91Ó°ÊÓ

For an adiabatic process in an ideal gas, particularly compression (for which work done is negative), the formula for work done is the following: \( W_{process} = - \frac{(\gamma - 1)}{\gamma} P_i V_i \left(1 - \left(\frac{V_f}{V_i}\right)^{(\gamma-1)}\right) \) Here, \(W_{process}\) is the work done by the gas, \(\gamma\) is the adiabatic index (the ratio of specific heats, which varies for different gases), \(P_i\) and \(V_i\) are the initial pressure and volume of the gas, and \(V_f\) is the final volume of the gas. However, we cannot obtain the specific numbers to plug into the formula with the given exercise. The student should recognize that they only need to know the fraction in the formula that corresponds to work done.

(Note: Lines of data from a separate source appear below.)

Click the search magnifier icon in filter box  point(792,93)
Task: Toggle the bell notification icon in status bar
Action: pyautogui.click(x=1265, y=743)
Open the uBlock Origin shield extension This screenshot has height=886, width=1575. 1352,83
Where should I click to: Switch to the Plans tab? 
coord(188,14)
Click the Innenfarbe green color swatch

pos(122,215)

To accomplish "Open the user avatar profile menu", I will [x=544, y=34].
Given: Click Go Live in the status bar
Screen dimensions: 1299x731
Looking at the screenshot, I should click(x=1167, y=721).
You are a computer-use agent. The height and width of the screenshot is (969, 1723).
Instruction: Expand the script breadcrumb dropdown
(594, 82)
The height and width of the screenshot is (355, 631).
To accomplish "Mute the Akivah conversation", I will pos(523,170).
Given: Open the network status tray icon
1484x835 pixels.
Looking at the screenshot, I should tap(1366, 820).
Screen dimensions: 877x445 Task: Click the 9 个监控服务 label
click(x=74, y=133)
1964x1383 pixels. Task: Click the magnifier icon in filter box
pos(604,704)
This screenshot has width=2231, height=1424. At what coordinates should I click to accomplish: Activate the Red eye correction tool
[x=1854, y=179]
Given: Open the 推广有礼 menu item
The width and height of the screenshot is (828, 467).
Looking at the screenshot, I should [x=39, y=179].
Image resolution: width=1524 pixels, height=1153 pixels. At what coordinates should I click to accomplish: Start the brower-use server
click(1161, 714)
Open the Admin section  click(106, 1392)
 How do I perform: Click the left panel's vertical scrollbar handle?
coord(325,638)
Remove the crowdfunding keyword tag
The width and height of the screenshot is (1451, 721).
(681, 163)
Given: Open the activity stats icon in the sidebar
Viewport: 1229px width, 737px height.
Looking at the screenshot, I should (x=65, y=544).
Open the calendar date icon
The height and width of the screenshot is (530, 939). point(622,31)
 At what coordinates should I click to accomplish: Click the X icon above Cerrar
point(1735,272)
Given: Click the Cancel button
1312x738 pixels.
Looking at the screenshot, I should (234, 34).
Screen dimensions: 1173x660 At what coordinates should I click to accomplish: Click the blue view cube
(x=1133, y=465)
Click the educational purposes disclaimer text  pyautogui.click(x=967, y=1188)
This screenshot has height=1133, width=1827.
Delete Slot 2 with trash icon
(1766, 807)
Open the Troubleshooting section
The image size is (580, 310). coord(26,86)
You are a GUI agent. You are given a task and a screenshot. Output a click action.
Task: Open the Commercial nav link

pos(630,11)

In each option, the given work done is written in the form: \(W = - \frac{X}{32} RT\), where X is a constant. Note that the relationship between work done and the initial pressure and volume is not essential in this case. We only need the fraction that relates the work done to the gas constant R and temperature T. Rewrite the adiabatic work done formula as: \( \frac{W_{process}}{-P_i V_i} = \frac{(\gamma - 1)}{\gamma} \left(1 - \left(\frac{V_f}{V_i}\right)^{(\gamma-1)}\right) \) The term on the left-hand side of the equation is a fraction representing the relationship between work done and initial pressure and volume. Since we are looking for the fraction corresponding to work done, gas constant, and temperature, we can make an assumption that the given options are simplified forms of the above formula. Now, it is up to the student to recognize the formula they have previously learned, match it with one of the given options, and choose the correct answer. In conclusion, since the exercise does not provide any specific information besides the potential formulae for work done, the student should have prior knowledge of the formula they have learned and choose the correct answer based on that knowledge.